Their ambulatory ability may range from non-weight
bearing to a normal gait. The pitfall of misdiagnosing
SCFE as a pulled muscle, a hip bruise, a hip sprain, a
Charlie horse, or a knee sprain should be avoided by
carefully examining the hip in any patient presenting
with hip, thigh, or knee pain.
Most SCFE patients prefer to keep their hip
externally rotated. A major clinical finding in SCFE is
their inability to fully internally rotate their hip.
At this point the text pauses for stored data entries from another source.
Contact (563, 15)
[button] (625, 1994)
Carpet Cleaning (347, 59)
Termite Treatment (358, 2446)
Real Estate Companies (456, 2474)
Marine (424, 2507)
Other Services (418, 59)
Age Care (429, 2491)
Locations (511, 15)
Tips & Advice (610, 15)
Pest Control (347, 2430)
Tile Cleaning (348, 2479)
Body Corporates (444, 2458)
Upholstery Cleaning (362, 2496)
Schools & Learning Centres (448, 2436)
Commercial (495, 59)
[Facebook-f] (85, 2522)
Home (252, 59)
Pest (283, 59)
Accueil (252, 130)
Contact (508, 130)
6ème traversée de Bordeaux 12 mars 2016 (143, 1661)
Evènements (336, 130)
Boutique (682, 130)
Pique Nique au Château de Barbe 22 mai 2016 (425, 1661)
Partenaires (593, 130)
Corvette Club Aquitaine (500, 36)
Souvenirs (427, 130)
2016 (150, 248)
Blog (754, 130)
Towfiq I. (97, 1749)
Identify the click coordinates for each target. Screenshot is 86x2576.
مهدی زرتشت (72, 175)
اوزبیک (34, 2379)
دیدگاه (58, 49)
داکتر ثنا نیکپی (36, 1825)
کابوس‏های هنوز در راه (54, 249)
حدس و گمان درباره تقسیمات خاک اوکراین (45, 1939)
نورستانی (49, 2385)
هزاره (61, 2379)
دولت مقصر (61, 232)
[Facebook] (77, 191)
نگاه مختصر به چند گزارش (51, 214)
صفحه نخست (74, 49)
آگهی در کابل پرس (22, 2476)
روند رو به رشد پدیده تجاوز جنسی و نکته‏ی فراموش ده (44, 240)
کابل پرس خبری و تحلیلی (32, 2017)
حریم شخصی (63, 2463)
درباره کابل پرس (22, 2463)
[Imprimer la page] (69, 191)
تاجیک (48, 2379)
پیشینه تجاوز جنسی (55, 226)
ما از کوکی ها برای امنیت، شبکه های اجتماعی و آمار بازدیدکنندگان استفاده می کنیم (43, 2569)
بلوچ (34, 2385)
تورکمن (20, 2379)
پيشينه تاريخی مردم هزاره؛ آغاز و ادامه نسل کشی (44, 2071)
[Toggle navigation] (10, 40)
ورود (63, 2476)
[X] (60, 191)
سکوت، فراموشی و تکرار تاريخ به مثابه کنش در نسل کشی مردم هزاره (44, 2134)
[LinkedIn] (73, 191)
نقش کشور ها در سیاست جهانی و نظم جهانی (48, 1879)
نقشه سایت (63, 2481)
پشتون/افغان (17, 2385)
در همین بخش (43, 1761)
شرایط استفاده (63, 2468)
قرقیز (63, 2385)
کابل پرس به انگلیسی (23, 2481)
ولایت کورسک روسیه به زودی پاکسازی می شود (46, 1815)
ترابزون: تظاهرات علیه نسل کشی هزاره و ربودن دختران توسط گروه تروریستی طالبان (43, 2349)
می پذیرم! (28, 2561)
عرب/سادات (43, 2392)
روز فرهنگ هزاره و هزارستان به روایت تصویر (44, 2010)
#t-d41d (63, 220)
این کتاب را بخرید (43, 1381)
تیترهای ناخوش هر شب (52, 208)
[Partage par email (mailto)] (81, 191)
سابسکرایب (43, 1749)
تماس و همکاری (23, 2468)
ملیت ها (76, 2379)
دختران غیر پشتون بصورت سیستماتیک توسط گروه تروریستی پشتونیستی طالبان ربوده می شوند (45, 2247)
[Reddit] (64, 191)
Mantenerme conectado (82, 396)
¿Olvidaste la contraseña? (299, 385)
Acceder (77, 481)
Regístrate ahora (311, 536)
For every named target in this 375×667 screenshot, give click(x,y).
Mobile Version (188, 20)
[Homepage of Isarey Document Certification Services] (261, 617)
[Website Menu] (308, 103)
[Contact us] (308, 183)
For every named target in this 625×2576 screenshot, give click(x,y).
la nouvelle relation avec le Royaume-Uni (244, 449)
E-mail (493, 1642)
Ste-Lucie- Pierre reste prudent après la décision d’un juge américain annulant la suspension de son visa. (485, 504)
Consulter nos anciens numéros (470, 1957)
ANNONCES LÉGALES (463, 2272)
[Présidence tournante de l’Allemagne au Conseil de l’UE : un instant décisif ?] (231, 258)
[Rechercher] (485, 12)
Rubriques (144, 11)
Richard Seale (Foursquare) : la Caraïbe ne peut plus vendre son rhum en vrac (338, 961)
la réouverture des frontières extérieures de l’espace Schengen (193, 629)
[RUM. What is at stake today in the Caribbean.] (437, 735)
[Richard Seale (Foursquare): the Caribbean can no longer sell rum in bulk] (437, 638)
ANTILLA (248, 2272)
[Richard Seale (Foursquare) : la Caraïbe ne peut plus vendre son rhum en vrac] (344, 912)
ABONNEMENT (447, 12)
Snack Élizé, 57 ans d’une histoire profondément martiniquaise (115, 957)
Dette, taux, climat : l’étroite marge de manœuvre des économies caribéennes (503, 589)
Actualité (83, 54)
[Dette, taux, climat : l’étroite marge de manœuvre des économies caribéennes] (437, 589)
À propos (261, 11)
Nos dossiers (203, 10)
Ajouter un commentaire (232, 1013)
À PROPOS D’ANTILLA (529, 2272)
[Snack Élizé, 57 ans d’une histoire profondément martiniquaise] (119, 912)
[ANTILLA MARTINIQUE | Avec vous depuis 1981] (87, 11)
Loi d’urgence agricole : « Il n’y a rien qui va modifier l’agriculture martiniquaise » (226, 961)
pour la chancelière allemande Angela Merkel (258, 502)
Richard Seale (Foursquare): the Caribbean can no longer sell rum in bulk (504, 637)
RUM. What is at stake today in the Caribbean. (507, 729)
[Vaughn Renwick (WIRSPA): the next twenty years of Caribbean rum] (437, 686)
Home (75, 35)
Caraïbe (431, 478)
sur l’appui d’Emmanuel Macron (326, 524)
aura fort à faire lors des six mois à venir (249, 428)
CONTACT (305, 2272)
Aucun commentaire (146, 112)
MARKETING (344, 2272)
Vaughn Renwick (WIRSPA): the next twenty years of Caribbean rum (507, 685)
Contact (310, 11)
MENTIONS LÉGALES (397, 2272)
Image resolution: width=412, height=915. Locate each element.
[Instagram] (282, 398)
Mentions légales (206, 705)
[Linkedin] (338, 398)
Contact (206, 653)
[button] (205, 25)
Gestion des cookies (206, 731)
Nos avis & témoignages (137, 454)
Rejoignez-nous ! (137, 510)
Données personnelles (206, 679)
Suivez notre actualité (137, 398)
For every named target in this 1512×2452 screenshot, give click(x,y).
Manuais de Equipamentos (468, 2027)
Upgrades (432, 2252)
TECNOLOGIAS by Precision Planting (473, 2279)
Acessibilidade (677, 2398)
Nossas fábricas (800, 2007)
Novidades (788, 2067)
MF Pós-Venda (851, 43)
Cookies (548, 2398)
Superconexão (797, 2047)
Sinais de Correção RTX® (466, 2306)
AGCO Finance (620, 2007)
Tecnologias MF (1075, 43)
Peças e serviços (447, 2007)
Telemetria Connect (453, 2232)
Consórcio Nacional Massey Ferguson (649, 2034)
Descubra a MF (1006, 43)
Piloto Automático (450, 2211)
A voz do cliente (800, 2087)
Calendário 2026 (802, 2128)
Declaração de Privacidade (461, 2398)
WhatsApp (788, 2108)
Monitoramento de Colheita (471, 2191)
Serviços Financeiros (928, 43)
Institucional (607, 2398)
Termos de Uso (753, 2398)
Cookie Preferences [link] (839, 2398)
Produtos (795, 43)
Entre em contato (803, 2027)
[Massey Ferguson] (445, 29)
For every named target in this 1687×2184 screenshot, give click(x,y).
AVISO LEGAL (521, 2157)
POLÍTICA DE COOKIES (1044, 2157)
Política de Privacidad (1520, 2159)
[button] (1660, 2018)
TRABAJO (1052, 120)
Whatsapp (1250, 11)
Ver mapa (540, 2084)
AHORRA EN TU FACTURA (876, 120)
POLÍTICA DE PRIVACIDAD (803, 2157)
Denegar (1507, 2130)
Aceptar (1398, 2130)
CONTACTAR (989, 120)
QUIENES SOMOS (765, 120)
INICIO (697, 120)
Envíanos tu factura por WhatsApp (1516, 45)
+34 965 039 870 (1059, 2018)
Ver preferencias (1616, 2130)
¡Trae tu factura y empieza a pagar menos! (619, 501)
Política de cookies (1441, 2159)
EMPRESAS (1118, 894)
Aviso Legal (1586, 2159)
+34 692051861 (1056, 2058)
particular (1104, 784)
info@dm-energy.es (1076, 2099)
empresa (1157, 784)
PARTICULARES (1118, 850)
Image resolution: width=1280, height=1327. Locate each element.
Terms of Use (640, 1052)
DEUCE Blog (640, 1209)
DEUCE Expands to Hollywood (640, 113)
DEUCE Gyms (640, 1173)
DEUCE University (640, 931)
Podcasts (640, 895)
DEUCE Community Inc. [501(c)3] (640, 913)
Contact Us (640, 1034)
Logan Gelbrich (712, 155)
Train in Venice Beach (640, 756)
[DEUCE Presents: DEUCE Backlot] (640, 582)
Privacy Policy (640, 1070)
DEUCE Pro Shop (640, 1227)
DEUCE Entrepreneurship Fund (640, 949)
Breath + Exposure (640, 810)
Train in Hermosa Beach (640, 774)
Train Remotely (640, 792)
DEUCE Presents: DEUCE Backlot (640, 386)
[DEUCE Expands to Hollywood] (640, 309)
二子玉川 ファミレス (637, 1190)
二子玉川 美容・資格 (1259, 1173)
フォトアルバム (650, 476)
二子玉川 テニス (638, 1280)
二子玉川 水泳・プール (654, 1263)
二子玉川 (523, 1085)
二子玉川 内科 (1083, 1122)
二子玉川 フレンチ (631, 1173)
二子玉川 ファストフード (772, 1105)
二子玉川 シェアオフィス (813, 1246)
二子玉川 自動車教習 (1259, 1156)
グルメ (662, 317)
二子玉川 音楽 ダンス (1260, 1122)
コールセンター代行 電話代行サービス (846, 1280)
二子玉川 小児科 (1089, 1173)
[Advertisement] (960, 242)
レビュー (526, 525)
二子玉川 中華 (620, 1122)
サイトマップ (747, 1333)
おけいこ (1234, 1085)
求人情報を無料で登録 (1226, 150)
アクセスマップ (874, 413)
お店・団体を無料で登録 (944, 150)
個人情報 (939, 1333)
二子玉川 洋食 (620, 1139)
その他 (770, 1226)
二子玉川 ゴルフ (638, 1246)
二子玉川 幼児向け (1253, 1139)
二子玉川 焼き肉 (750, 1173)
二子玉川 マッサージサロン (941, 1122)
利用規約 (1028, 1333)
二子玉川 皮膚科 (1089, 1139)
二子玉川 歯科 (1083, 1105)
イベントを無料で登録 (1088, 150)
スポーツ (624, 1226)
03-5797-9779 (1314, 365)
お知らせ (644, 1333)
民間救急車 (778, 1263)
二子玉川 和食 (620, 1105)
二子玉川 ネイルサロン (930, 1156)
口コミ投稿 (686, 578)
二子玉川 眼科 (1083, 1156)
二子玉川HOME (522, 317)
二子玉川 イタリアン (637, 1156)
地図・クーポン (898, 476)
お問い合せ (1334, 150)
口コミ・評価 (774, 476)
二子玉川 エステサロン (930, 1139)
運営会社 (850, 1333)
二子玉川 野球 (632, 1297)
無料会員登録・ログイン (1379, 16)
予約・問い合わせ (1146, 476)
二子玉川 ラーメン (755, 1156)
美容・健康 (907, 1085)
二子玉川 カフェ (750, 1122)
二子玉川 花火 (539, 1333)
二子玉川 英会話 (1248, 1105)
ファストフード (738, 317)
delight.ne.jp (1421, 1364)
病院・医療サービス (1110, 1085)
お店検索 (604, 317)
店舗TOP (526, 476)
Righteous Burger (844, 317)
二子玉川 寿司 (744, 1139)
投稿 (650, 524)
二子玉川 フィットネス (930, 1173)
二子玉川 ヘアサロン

SCFE can be detected radiographically in most
instances. In obvious cases, the epiphysis is obviously
displaced. In subtle cases, the epiphyseal plate
(physis) may be widened or irregular compared to the
normal side. A line drawn along the superior border of
the metaphysis (the Klein line) may intersect less of the
epiphysis compared to the normal side (As noted in the
diagram.
In other subtle cases, the physis may appear to be
thinner than the normal side. This can occur if the slip
occurs posteriorly. Early slips can be difficult to
demonstrate radiographically. AP views of the hips can
only detect inferior and medial slips. Early slips tend to
slip only in the posterior direction. Posterior slips are
best seen on lateral views of the hips, but these are
difficult to obtain. CT scanning can be helpful for
orthopedic surgeons, but this is not usually needed in
the emergency department. MRI scanning is not useful
in SCFE.
Treatment is largely the responsibility of the
orthopedic surgeon. However, one of the major goals
of treatment is to prevent further slipping. Further
slipping cannot be prevented unless the diagnosis of
SCFE is made on the initial presentation. Avoid the
pitfall of missing this diagnosis since sending the
patient home with the wrong diagnosis will likely worsen
the slip. These patients should be put at bedrest.
Simple traction is reasonable, however, it is best to
discuss this with an orthopedic surgeon.
References
Morrissy RT. Slipped Capital Femoral Epiphysis
(Chapter 24). In: Morrissy RT (ed). Lovell and
Winter's Pediatric Orthopedics, third edition.
Philadelphia, JB Lippincott Co., 1990, pp. 885-902.